Only the lines from the one containing "For every named target in this 360×2202" to the end of the records belong in the output; print them exactly.

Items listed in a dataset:
-------------------------
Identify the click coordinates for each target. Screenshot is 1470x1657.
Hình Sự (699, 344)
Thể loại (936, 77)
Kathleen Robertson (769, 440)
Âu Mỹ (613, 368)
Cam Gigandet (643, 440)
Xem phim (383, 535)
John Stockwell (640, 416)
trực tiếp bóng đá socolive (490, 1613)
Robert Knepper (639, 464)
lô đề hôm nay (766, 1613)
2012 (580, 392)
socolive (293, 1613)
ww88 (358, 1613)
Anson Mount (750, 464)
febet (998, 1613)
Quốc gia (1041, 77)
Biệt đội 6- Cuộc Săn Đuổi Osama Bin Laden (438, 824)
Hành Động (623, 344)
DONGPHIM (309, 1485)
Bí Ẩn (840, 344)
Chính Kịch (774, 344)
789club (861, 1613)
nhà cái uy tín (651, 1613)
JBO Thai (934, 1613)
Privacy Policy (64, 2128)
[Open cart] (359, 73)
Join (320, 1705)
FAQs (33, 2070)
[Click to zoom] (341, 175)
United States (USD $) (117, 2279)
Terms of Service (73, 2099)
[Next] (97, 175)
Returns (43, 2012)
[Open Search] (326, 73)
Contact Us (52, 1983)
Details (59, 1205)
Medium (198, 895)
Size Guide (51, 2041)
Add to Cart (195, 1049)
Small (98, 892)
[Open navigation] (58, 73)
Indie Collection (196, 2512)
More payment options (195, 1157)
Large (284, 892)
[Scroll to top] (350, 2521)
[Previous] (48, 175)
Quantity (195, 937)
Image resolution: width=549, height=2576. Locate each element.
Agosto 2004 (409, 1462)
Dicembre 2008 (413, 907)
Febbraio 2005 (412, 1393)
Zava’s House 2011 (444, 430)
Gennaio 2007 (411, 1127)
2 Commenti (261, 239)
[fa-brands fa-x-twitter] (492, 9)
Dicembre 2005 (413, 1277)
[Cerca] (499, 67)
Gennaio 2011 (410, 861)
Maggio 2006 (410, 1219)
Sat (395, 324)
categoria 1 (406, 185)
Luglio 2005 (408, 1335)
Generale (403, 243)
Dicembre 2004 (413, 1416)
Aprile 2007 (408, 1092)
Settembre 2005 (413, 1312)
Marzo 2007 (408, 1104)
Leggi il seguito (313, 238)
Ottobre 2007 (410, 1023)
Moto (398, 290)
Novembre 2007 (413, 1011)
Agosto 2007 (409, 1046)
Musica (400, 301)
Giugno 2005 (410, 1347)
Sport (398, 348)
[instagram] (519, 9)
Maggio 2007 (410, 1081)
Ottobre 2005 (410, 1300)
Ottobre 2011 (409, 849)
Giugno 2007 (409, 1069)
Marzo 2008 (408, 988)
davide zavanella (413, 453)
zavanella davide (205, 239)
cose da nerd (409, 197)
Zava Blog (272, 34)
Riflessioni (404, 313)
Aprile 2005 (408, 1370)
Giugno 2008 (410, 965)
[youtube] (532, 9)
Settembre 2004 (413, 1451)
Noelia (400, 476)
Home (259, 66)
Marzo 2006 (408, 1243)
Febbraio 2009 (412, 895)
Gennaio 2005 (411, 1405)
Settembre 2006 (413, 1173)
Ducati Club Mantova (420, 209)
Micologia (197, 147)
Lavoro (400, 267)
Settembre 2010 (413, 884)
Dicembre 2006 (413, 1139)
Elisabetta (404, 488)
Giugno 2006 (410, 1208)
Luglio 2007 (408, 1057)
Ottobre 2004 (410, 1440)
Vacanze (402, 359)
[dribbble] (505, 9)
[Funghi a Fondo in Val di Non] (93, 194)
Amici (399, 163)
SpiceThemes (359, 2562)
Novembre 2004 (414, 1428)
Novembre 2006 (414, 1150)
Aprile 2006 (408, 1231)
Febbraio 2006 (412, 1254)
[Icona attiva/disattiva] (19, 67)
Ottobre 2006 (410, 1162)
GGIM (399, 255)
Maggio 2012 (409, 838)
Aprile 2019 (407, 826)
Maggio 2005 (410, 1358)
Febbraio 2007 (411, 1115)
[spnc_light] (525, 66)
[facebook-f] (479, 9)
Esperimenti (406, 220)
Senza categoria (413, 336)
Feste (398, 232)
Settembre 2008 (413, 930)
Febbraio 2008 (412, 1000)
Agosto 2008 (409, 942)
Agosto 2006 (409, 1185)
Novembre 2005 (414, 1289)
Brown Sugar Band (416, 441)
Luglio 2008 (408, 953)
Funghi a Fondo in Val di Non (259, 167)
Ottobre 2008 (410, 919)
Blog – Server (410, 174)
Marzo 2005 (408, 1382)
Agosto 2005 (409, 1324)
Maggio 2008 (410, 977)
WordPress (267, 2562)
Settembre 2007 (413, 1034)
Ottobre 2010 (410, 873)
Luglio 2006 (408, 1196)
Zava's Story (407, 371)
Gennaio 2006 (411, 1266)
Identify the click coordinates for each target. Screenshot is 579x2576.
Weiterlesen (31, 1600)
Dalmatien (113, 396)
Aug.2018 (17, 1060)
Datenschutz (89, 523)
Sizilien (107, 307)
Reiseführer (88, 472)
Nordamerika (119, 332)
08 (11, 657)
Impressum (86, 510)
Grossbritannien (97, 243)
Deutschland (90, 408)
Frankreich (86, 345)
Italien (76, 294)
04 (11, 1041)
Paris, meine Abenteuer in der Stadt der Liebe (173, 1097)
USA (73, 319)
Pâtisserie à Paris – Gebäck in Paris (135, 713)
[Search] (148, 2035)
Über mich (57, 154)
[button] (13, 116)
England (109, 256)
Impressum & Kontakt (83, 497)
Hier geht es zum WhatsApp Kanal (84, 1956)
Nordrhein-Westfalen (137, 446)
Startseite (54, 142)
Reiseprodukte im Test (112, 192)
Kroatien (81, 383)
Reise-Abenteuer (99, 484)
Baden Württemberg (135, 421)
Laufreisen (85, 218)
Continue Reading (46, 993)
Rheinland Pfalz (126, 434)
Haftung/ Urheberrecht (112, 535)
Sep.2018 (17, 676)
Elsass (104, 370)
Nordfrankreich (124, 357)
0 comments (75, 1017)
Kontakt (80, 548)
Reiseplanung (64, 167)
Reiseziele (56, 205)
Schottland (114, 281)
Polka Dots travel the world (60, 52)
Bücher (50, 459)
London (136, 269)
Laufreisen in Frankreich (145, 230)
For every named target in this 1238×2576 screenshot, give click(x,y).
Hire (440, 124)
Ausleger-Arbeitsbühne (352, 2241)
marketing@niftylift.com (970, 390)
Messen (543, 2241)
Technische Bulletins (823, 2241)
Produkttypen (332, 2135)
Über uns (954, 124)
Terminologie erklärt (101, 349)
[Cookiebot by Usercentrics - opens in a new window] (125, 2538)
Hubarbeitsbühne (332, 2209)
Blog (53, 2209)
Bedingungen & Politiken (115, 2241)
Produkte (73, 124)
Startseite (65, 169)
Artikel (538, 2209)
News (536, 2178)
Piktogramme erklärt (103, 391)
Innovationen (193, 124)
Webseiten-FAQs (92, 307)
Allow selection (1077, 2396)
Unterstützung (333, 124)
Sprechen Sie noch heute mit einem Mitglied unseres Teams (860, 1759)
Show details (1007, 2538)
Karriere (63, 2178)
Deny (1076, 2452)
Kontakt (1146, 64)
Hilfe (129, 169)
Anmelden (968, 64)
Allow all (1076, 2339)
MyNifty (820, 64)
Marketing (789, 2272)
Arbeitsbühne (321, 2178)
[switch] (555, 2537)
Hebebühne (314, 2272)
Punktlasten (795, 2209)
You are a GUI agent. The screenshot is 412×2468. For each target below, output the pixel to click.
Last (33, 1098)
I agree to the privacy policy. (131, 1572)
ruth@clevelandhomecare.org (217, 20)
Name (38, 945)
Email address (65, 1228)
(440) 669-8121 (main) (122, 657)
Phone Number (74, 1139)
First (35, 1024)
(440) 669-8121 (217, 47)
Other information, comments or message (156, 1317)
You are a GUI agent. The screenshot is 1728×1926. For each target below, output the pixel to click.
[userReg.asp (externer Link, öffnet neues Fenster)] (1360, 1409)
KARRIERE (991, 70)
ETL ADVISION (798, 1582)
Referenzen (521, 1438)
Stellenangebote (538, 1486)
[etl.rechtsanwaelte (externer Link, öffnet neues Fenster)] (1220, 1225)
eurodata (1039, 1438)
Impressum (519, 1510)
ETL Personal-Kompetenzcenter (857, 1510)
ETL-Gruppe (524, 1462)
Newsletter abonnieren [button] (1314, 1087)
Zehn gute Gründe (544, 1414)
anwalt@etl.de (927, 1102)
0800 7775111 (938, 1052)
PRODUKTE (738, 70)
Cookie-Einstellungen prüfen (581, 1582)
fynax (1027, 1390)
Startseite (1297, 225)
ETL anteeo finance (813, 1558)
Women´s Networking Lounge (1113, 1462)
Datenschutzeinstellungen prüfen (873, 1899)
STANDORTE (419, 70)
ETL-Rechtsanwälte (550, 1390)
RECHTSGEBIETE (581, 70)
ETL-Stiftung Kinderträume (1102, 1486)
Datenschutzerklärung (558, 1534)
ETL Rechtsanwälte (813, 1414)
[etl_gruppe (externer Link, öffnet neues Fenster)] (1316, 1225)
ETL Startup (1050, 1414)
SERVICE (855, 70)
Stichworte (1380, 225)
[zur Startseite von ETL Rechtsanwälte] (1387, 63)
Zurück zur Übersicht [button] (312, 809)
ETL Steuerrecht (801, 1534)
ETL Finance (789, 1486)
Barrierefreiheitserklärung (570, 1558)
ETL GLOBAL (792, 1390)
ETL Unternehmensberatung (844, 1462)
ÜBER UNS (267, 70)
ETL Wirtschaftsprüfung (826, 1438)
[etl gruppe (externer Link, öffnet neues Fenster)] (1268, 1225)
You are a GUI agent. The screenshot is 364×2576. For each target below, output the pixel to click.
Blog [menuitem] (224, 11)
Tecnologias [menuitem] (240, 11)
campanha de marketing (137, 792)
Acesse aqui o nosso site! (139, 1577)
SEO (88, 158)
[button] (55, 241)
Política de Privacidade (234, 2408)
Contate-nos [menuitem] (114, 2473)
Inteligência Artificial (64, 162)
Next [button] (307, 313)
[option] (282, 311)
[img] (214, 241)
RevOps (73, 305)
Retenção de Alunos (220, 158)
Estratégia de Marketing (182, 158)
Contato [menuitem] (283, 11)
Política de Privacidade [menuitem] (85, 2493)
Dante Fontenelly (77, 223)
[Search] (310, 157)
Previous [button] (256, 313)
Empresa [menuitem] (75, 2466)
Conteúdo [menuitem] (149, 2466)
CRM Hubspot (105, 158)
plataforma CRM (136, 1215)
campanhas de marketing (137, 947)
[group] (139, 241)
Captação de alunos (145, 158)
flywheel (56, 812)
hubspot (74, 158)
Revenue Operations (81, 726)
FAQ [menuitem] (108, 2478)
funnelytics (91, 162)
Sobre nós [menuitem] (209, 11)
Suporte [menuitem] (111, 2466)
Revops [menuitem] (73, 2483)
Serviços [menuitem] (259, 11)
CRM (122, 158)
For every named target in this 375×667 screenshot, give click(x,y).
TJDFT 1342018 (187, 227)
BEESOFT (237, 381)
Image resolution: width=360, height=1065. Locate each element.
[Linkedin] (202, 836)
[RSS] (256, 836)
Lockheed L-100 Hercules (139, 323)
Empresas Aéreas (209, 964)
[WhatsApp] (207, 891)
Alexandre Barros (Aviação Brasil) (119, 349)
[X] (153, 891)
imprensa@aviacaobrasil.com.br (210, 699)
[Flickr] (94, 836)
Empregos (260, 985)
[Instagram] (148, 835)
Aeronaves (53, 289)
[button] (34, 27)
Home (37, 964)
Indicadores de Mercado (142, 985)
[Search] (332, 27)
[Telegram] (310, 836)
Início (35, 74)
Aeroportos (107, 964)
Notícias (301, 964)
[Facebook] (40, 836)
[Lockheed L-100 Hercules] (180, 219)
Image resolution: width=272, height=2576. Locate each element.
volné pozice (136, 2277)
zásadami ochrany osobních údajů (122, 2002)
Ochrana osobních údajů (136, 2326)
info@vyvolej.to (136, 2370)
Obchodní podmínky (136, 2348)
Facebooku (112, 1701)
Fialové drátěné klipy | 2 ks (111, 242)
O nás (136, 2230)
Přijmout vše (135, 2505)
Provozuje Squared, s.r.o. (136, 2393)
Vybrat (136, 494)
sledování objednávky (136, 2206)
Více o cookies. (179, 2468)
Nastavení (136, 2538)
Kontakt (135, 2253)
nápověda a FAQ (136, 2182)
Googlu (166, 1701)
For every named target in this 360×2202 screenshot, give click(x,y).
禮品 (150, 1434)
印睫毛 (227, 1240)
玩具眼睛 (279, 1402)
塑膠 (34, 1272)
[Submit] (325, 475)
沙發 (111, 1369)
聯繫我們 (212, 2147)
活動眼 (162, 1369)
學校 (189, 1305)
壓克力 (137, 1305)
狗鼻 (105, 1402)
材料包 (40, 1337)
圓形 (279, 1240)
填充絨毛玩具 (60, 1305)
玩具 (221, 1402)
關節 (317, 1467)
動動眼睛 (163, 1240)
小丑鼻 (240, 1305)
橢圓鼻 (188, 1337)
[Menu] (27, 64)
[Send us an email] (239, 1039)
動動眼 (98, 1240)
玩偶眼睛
-------------------------
Output →
For every named target in this 360×2202 screenshot, give click(x,y).
禮品 (150, 1434)
印睫毛 (227, 1240)
玩具眼睛 (279, 1402)
塑膠 (34, 1272)
[Submit] (325, 475)
沙發 (111, 1369)
聯繫我們 (212, 2147)
活動眼 (162, 1369)
學校 (189, 1305)
壓克力 (137, 1305)
狗鼻 (105, 1402)
材料包 (40, 1337)
圓形 (279, 1240)
填充絨毛玩具 (60, 1305)
玩具 (221, 1402)
關節 (317, 1467)
動動眼睛 (163, 1240)
小丑鼻 (240, 1305)
橢圓鼻 (188, 1337)
[Menu] (27, 64)
[Send us an email] (239, 1039)
動動眼 (98, 1240)
玩偶眼睛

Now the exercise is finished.